Невозможно никому ничего поведать о том, что происходит после пробуждения, потому что те, кому можно что-либо поведать, являются лишь частью сна.
Где-то вдалеке появился слабый свет, и замелькали какие-то неясные очертания, которые с каждым своим появлением становились всё ярче, отчётливее. Затем очертания начали наполняться свечением и приобретать форму, а спустя некоторое время стали превращаться в картины, которые, постоянно меняясь, мелькали всё быстрей и быстрей, пока не превратились в непрерывное движение, похожее на кино. Откуда-то начали возникать звуки, ощущения, запахи. Где-то внутри появился горьковатый привкус.
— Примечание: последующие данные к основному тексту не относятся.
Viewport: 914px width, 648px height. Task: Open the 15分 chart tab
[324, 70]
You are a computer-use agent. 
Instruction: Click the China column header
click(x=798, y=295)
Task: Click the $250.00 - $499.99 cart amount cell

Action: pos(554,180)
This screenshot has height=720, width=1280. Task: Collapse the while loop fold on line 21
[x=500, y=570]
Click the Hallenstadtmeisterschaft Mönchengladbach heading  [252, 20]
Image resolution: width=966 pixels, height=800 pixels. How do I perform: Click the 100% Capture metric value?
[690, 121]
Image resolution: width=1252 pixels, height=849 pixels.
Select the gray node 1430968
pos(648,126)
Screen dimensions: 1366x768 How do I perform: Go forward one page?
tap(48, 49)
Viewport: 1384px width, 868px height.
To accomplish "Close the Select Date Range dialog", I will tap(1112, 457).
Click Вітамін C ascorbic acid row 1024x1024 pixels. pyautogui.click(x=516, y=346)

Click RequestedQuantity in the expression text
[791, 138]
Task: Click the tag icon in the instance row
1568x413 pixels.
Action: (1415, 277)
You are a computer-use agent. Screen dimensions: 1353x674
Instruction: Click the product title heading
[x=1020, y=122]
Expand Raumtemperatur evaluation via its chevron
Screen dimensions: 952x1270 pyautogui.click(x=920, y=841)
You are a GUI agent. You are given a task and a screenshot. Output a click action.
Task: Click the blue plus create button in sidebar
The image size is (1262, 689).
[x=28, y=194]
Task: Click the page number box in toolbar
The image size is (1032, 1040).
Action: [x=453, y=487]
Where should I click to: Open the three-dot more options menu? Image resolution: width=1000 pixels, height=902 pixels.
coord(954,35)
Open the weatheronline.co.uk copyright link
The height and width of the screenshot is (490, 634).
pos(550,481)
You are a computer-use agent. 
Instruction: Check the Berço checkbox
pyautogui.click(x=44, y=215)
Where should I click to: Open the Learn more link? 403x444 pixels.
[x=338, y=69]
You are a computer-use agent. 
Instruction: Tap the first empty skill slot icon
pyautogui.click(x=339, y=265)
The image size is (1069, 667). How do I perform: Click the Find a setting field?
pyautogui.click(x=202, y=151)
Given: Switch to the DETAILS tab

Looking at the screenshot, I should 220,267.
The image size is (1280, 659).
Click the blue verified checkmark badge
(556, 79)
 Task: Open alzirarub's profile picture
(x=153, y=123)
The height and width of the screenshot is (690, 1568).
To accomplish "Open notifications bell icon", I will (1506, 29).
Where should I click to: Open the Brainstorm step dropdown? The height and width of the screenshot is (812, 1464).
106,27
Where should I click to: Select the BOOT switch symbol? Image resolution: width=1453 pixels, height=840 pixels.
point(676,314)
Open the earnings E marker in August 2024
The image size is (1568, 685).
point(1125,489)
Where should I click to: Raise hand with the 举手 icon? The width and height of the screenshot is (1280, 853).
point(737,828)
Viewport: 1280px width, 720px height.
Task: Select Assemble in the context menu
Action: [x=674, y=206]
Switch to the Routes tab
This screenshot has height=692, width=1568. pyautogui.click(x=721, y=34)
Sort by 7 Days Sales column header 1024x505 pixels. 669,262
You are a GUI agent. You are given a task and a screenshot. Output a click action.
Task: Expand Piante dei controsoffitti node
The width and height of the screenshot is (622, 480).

Было сложно понять, откуда он исходит, пока не удалось собрать всё внимание, и тут же пришло понимание, что этот привкус находится внутри меня. Да, точно, этот привкус горечи был у меня во рту. Значит, я есть. Я ещё жив.
Наблюдая, как медленно возвращалось моё сознание, я пытался понять, что со мной произошло, куда исчезал этот мир и где был я всё это время.
Ум тщетно пытался осмыслить произошедшее, которое, несмотря на то, что сознание и чувства уже вернулись, не поддавалось никакому объяснению. Сложнее всего было понять, где всё это время был мир и моё «я», и кто всё осознавал, когда моего «я» не было.
Моё «я», считавшее себя до этого времени вполне реальным центром восприятия, вдруг как-то пошатнулось в своей вере в себя. Это не было потерей банальной, глупой, наивной самоуверенности, а глубоким осознанием нереальности «я», иллюзорности той роли, которая была выдумана каким-то невидимым режиссёром-постановщиком и мастерски воплощена искуснейшим актёром с такой ювелирной точностью, что не возникало никаких сомнений в реальности её существования до тех пор, пока это кино случайно не остановилось при продолжающемся самоосознавании.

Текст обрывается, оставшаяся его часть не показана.